The government’s approach to economics was “a clever ability to charge people to dig up red and black rocks.”

“They (government) have an unbounded belief that the people in South-East Asia will have an eternal gratitude to pay an excessive price for red rocks and black rocks.”

And what did he say in September (a must-read)?

Australia avoided recession because of the export of red rocks (called iron ore) and black rocks (called coal) in record volumes at record prices, record shipments of wheat, a 425 basis point drop in interest rates and a comparatively low dollar.

Wayne Swan likes to regularly point to Australia’s $400 billion investment pipeline but he doesn’t control that. That is a promise of someone else’s benevolence. What he does control is the public sector debt and it is going through the roof.

Barnaby was right.

Again.

Now, about that revised fudged $1.5bn Federal government budget surplus, forecast for 18 months away.

Wayne? … Wayne?!?!

Oh, of course. Silly me. We don’t need to hear it again.

We all know the mantra by now:

“Our economy has blah blah strong fundamentals blah blah low debt blah blah trend growth blah blah a huge investment pipeline.”

Missing The Key Economic Point, For Dummies

30 Nov

It is rather bemusing to browse around the economic commentaries on Wayne’s MYEFO (Mid Year Economic and Fiscal Outlook) announced yesterday. In particular, the commentaries from those with a leftist bent.

By and large, from these folk we hear the same refrain as that parrotted on down the line from Treasury via their talking head (Wayne Swan). To wit, “strongest economy in the developed world”, “envy of the developed world”, “lower debt-to-GDP than other advanced economies”, “nothing to see here, move along folks”.

Here’s some good examples that caught my eye:

Secondly, let’s tackle the Opposition canard – gleefully recycled by some media outlets – that somehow we are drowning in debt. It doesn’t take much – like five minutes on the Internet – to show that total government liabilities at around around 22 per cent of GDP are the lowest in the OECD and compare extremely favourably to just about every other developed economy.

It appears rather obvious from The Failed Estate’s analysis, that he did indeed spend “like 5 minutes on the internet” researching his momentous piece of groupthink.

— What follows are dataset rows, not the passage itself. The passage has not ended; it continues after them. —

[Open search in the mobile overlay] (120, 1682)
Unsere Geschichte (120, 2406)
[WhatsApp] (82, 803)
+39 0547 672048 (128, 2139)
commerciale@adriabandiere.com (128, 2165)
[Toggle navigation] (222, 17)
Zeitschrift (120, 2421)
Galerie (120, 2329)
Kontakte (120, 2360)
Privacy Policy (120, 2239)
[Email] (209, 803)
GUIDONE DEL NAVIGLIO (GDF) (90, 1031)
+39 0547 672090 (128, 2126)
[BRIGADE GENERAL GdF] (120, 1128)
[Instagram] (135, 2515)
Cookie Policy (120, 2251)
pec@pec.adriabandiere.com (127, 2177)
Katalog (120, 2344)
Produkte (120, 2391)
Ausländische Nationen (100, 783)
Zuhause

And then there was New Matilda’s Ben Eltham. See if you can spot the drive-a-truck-through-it hole in his effusion (hint, emphasis added):

Step back from all the sound and fury about budget surpluses and the European debt crisis for a moment, and have an unbiased look at the latest Treasury figures on the health of Australia’s economy.

Unemployment is expected to peak at 5.5 per cent next year, and remain at the level into 2013. Inflation will be 3.25 per cent. Wages will grow at 4 per cent. Consumer spending will grow at 3 per cent, and the economy as a whole at 3.25 per cent.

These are figures that would make finance ministers in Europe weep. The Australian economy is growing. We’re adding jobs and keeping unemployment low, consumers are still spending, and inflation is modest. And yes, the budget will return to surplus.

Note to Mr Eltham: These are “estimates” and “projections”. Not outcomes. “Expected” does not equal “will”.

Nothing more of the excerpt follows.